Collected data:
━━━━━━━━━━━━━━━━━━━━
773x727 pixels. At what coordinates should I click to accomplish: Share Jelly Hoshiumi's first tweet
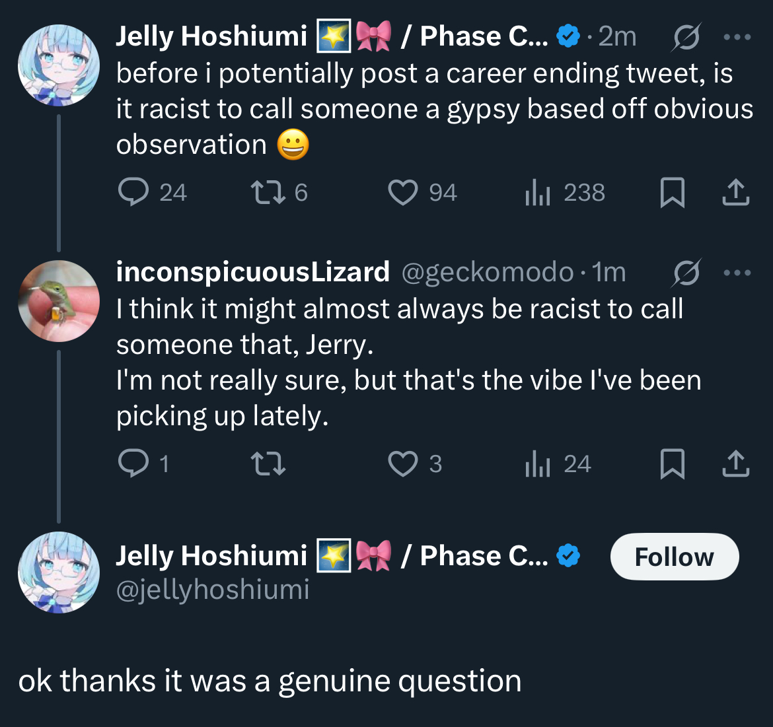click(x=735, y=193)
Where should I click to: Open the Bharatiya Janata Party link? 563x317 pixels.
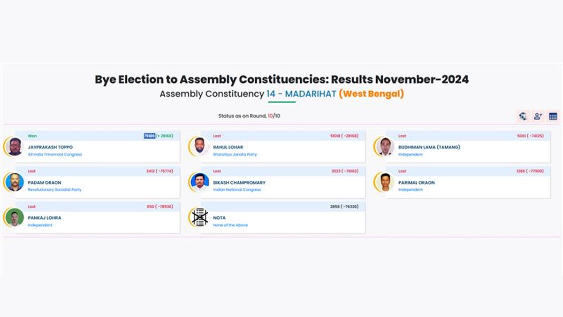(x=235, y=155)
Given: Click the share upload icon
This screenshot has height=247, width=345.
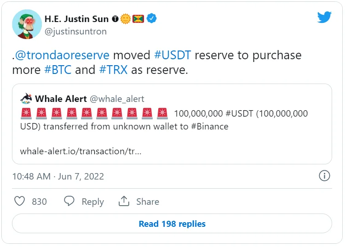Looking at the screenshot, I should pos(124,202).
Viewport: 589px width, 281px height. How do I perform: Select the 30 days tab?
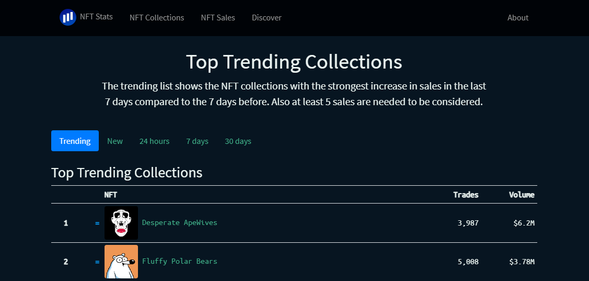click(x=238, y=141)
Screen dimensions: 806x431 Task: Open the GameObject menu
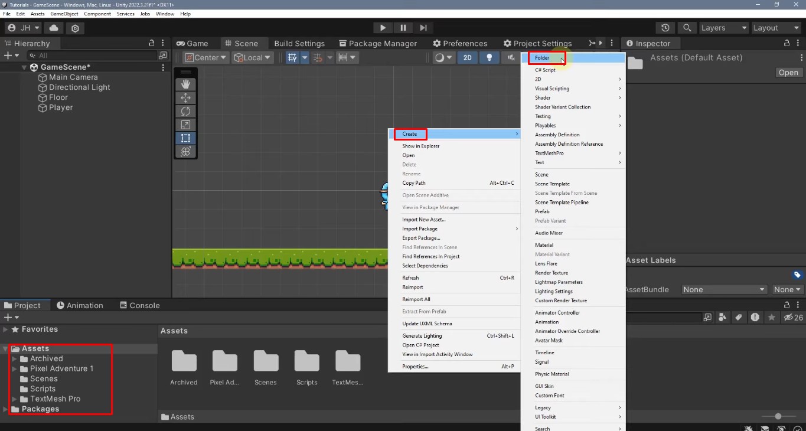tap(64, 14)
━━━━━━━━━━━━━━━━━━━━
What is being asked | Could you please write out the entries exactly as they are, with every picture left out?

Solution |
773x727 pixels. At what coordinates should I click to accomplish: Share Jelly Hoshiumi's first tweet
click(x=735, y=193)
Where should I click to: Open the Bharatiya Janata Party link? 563x317 pixels.
(x=235, y=155)
Given: Click the share upload icon
This screenshot has height=247, width=345.
Looking at the screenshot, I should pos(124,202).
Viewport: 589px width, 281px height. How do I perform: Select the 30 days tab?
click(x=238, y=141)
Screen dimensions: 806x431 Task: Open the GameObject menu
tap(64, 14)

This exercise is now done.